Fifty-seven percent in this ABC News/Washington Post poll, completed last week, said the Senate should confirm Roberts as an associate justice. The survey was conducted before his nomination as chief justice following the death of William Rehnquist.
While there were sharp partisan divisions, even Democrats favored Roberts' confirmation, albeit just by an eight-point margin, 42-34 percent. Independents favored him by a 26-point margin; Republicans, by a huge 77-point gap, 83-6 percent.
All the same, a sizable group wants more details. Six in 10 said Roberts should publicly state his position on abortion before being approved by the Senate. And 52 percent said he should answer questions about how he would have ruled on past cases, although that's down from 61 percent in July -- a decline that's occurred mainly among Republicans.
What the public's learned so far about Roberts has done more to help than to hurt him, with his reviews most positive by far among Republicans and conservatives.
Among all Americans, nearly four in 10 say the more they've heard about Roberts the more they like him, while just over a quarter say they like him less. There's great partisanship here: Democrats and liberals say by about 20-point margins that they like Roberts less as they learn more about him. But Republicans and conservatives like him more, by margins of 57 points and 34 points, respectively. Independents divide.
Not only do six in 10 Americans want to hear Roberts' position on the abortion issue, but the same number, 60 percent, say that if Roe v. Wade came before the court again they'd want Roberts to vote to uphold it.
But avoiding the hot-button question may be Roberts' safest bet, since he currently wins support from both sides of the issue. Among people who oppose Roe, 69 percent favor Roberts' confirmation. Among Roe supporters, fewer but still a majority, 53 percent, say he should be confirmed.

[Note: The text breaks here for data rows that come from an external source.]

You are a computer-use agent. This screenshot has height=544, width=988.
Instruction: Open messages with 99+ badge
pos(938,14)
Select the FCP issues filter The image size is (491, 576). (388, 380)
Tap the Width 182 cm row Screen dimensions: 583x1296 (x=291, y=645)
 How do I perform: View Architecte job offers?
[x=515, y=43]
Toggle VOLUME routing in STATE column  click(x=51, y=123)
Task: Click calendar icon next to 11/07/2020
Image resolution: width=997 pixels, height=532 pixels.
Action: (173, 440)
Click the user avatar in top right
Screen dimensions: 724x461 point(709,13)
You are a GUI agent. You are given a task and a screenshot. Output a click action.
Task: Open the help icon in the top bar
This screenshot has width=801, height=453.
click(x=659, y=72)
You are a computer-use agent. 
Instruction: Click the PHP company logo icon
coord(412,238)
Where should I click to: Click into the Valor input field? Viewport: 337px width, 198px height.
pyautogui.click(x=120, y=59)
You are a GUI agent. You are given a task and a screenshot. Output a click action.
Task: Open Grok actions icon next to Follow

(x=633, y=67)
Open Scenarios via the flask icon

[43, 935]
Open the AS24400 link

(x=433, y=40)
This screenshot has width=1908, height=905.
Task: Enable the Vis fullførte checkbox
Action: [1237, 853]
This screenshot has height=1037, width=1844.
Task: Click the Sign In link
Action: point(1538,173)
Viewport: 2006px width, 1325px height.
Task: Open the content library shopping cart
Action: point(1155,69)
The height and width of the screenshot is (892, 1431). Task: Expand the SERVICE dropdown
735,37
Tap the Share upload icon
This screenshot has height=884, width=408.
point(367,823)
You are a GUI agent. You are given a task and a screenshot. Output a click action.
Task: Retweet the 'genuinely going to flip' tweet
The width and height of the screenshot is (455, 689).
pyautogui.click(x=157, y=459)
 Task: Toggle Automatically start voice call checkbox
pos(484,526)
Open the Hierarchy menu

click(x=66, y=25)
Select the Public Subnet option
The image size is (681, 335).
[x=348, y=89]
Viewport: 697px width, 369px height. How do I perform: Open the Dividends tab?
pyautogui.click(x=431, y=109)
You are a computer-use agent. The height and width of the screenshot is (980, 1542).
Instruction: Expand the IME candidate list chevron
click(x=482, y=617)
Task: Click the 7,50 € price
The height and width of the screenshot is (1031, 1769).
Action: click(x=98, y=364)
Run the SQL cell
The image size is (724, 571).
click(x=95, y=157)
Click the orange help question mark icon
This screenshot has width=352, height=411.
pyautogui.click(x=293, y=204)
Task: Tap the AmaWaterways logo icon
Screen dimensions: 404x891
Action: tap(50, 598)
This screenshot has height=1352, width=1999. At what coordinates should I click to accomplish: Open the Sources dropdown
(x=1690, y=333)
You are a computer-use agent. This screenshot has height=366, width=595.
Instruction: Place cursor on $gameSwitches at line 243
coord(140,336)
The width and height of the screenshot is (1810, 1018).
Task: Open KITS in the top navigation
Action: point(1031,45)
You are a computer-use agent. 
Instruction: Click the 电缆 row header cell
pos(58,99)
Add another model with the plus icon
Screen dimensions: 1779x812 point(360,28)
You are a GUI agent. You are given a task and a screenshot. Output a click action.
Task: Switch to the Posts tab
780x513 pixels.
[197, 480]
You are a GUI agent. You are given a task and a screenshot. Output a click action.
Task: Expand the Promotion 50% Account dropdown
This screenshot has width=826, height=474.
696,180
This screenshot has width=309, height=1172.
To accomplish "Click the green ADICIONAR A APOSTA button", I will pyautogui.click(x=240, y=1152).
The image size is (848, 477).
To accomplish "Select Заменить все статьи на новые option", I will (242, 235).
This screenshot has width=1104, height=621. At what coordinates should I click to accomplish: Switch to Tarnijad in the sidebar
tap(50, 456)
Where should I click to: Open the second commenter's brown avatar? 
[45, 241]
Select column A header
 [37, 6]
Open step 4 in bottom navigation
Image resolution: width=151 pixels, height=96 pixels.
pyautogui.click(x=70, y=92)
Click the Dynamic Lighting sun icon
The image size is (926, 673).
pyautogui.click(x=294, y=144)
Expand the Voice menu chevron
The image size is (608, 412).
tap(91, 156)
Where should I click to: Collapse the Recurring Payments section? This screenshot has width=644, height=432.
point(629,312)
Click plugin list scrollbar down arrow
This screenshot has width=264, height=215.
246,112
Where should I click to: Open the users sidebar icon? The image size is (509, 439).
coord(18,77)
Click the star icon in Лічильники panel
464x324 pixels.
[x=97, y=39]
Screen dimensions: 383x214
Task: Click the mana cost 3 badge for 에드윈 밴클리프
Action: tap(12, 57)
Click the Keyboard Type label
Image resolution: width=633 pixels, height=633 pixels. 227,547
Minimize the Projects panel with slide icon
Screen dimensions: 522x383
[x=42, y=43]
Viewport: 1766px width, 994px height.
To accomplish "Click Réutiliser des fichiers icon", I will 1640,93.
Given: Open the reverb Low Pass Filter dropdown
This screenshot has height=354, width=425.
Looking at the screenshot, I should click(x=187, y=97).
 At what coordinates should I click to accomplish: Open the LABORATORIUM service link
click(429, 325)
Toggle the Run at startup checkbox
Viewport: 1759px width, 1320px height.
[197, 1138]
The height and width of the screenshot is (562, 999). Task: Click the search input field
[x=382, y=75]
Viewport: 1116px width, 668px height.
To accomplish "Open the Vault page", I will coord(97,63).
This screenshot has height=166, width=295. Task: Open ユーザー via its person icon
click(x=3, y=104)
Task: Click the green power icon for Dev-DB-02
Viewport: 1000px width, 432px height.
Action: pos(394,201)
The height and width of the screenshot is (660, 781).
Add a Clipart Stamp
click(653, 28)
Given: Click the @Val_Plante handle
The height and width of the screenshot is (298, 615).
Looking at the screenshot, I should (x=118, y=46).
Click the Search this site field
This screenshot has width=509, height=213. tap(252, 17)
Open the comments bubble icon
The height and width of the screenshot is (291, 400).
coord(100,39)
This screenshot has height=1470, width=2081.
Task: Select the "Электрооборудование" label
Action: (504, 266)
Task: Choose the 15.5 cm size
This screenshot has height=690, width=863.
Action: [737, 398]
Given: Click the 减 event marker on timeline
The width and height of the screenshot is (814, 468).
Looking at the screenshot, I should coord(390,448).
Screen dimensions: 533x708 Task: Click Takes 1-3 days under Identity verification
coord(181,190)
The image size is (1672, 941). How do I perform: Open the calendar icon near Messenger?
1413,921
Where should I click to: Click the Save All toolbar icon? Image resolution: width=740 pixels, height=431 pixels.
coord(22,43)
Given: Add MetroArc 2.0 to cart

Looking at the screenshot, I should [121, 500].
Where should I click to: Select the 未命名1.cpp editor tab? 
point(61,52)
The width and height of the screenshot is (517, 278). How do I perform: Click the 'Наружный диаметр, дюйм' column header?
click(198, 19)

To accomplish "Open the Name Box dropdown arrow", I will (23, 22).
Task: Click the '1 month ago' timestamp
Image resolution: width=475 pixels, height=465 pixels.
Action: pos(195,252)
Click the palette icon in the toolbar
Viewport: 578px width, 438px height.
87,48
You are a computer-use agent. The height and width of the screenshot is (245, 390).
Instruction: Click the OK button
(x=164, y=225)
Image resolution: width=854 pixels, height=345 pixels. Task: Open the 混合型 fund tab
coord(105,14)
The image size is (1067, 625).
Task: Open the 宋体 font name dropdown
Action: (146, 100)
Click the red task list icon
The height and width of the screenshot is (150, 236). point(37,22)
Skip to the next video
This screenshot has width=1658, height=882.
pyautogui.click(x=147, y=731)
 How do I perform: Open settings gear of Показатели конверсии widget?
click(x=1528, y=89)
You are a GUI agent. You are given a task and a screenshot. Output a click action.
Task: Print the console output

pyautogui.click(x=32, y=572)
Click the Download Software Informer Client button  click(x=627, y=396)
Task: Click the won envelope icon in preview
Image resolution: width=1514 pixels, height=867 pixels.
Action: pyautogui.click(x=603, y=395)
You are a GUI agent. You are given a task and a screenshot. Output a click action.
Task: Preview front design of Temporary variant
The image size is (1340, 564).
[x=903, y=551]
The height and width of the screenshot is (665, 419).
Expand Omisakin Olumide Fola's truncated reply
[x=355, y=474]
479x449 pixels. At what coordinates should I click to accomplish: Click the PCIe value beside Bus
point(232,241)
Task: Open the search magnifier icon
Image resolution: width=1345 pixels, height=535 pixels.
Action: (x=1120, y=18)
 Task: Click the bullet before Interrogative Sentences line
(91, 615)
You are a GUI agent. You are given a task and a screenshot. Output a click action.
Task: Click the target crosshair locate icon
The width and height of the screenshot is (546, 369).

Similarly to views on Roe, 56 percent of Americans want the court to keep the availability of abortions the same as it is now or make them easier to get (47 percent and nine percent, respectively). The rest, 42 percent, want them more difficult to obtain. And again, Roberts wins support from most of those who want the availability of abortions to remain the same, as well as from those who want them to be more restricted.
More broadly, Americans are more likely to say Roberts' background and qualifications should be the deciding factor at the hearings, rather than his judicial philosophy and legal views. Just under half say senators should support the nomination if they believe Roberts has the right qualifications, even if they disagree with his judicial philosophy. Thirty-seven percent say such senators should oppose him.
Among those who think Roberts' qualifications should be the more important factor to senators at his hearings, 84 percent favor his confirmation. But among those who say judicial philosophy should be key, his support plummets to 36 percent.